The proposed change would apply to people who buy individual-market insurance through Access Health CT, the state’s health insurance exchange. Insurance companies in Connecticut and other states have raised concerns that, without strict enforcement of sign-up rules, some people will wait to enroll until they get sick, incur high medical costs and then drop coverage – driving up premiums for all customers.

Potential customers are supposed to sign up for individual-market coverage through the exchange during the open-enrollment period, unless they qualify for a specific exception, such as having lost their insurance midyear because they lost their job or got divorced. Those with a qualifying reason to get covered midyear generally have 60 days to sign up through a “special enrollment period.”

But currently, Access Health allows people to begin receiving coverage before verifying that they really qualify for the exception. As a result, people could get 30 days of coverage even if they did not actually qualify for a midyear sign-up.

Kyle Constable / CTMirror.org

Access Health CT CEO Jim Wadleigh

Access Health CEO Jim Wadleigh said insurers have indicated that special enrollment period sign-ups could account for 6 to 10 percent of premium costs.

Access Health officials want to change the way special enrollment periods are handled to require verification before a person’s coverage can begin.

The exchange’s board is expected to vote on the proposal Jan. 26. If approved, the policy change probably would take effect in March, Wadleigh said.

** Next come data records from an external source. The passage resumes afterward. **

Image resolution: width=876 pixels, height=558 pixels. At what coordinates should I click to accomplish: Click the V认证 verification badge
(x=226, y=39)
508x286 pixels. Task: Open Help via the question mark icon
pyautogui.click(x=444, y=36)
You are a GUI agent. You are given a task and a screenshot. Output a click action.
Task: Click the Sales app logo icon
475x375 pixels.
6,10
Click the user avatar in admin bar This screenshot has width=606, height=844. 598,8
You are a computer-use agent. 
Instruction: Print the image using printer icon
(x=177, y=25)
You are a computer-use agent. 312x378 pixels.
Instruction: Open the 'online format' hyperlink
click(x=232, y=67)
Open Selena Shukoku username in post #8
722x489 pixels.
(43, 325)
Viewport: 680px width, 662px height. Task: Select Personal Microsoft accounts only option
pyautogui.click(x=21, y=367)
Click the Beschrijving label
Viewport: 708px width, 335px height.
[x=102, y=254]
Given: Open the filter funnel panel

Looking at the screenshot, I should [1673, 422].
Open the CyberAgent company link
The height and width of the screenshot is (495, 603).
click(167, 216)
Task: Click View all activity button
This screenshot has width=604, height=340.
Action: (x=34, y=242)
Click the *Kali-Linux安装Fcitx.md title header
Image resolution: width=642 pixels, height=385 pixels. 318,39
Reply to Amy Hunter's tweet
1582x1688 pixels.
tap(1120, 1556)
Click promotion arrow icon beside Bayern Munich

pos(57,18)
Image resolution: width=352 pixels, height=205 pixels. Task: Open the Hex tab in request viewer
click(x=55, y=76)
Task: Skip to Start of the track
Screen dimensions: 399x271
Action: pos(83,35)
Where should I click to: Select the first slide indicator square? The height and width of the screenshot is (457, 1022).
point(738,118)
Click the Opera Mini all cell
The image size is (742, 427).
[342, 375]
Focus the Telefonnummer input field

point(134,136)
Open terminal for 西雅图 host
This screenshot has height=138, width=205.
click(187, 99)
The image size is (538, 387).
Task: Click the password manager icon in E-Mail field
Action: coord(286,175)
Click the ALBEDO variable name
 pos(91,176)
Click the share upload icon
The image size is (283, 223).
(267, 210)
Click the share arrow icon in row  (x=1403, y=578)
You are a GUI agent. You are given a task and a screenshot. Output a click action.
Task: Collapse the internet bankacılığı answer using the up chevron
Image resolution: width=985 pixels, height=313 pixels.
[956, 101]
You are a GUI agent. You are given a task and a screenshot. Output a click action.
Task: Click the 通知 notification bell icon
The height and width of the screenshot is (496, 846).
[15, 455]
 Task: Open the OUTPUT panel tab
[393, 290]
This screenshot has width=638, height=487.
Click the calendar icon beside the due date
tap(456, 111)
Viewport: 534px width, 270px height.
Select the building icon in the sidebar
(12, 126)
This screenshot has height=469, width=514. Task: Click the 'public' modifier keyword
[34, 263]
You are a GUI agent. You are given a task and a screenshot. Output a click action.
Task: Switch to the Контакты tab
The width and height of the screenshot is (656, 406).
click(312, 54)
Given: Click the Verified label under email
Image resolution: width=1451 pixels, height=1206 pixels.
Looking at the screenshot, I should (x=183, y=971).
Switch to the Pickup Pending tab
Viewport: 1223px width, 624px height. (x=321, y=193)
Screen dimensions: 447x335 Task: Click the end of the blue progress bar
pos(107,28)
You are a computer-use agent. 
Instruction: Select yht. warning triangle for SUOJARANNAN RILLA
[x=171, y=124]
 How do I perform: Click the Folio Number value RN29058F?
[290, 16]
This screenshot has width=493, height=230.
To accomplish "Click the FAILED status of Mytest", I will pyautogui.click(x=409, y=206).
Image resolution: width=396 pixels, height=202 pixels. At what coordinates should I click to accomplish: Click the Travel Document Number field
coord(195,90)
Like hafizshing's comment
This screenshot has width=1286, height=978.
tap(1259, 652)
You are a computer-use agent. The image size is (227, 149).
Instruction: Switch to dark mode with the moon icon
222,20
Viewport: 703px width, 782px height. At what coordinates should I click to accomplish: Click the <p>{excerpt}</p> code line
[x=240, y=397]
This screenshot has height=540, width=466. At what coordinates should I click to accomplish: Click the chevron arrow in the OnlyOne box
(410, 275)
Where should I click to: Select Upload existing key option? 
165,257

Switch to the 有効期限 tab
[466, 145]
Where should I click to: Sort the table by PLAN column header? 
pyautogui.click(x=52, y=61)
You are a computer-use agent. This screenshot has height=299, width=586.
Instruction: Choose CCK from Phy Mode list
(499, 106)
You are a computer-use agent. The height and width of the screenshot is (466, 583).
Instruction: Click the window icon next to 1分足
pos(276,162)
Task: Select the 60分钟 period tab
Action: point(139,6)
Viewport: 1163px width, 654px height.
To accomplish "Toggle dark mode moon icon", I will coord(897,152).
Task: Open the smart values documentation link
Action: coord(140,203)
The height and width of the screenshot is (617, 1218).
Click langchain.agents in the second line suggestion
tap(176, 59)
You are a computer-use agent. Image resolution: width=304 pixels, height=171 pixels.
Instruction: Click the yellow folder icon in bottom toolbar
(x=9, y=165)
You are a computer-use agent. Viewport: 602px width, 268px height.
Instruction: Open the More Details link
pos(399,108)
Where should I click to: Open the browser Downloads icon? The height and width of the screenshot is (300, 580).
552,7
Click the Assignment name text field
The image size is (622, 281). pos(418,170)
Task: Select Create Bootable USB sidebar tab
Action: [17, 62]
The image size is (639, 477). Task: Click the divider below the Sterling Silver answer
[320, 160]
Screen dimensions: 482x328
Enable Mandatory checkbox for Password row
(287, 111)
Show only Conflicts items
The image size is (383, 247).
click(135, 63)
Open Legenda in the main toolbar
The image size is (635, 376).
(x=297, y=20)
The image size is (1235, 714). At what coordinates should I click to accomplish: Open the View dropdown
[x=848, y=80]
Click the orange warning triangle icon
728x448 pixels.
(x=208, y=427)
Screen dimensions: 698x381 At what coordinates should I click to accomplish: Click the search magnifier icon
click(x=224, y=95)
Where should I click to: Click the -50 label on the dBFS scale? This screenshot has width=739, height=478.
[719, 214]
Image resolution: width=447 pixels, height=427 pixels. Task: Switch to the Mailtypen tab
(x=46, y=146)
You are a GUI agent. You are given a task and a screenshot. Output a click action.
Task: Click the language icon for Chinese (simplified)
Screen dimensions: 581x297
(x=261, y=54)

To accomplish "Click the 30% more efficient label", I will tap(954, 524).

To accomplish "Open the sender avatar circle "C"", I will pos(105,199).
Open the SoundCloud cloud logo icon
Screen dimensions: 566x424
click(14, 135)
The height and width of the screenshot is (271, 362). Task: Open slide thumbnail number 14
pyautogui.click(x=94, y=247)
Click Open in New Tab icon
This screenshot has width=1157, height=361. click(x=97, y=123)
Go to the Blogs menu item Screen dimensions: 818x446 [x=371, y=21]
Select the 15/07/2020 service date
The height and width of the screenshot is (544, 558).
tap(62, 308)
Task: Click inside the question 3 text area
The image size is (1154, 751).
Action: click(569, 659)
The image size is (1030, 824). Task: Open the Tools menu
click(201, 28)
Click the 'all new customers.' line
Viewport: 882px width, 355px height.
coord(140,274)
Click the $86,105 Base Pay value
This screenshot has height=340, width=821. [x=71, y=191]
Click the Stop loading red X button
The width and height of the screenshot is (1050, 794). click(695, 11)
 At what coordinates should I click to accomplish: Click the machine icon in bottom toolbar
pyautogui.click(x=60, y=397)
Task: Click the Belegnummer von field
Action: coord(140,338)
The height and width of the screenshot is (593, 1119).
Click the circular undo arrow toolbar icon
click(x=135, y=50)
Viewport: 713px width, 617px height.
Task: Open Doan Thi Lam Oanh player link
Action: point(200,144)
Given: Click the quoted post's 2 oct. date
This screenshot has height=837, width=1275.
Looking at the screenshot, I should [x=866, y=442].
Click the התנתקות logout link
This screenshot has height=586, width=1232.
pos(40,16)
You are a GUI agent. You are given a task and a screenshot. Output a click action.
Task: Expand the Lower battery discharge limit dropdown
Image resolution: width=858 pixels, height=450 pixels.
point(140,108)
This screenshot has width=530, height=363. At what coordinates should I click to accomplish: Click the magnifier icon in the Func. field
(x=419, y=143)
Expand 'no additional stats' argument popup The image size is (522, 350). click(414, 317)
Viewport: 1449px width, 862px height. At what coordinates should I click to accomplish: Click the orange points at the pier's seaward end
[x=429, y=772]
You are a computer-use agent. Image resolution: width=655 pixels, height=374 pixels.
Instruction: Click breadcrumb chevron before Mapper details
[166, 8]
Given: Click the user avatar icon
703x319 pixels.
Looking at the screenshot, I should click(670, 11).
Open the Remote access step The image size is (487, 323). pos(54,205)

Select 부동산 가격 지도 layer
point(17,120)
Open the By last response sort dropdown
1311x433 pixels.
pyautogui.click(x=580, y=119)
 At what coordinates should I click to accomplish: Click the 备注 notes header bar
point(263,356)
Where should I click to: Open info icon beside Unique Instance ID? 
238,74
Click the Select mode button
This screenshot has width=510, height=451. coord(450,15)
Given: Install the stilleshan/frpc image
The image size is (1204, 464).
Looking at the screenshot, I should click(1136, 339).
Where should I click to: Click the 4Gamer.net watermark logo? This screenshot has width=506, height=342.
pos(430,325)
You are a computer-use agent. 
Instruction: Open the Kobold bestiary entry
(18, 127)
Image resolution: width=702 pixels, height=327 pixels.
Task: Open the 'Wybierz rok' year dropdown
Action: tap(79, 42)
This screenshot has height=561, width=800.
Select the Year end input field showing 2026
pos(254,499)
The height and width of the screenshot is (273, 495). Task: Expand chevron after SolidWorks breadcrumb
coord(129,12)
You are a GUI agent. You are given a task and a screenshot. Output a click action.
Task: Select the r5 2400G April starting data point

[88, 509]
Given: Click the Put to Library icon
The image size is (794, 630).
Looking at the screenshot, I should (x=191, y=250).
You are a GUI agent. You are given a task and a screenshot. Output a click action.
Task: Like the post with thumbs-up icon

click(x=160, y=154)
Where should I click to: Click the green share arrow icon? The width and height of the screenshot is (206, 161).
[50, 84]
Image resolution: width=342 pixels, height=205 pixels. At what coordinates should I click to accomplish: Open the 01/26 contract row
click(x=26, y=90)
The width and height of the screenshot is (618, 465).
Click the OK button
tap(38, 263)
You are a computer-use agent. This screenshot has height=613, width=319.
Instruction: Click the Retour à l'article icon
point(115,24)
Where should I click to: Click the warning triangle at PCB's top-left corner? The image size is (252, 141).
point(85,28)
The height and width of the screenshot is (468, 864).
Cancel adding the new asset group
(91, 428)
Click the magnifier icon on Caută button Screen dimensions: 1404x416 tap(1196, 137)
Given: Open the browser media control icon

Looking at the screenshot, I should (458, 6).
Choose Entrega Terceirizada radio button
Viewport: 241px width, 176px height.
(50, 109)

The open enrollment period for 2017 is going on now and ends Jan. 31.

In many cases, the exchange can automatically verify that a person qualifies for a special enrollment period. That’s the case for people who lose Medicaid coverage because their income rises, for example.

But there could be more room for abuse of the provision allowing people to qualify for a special enrollment period if they lost their previous insurance coverage, Wadleigh said. When Access Health followed up with some midyear enrollees who claimed that as the reason for signing up last year, he said, some said they had lost coverage a year earlier – well outside the timeframe that would permit them to sign up.

“My gut tells us that we’re going to find a lot of individuals get sick and then want to enroll,” Wadleigh said.

The insurance industry has raised that concern at the state and national level.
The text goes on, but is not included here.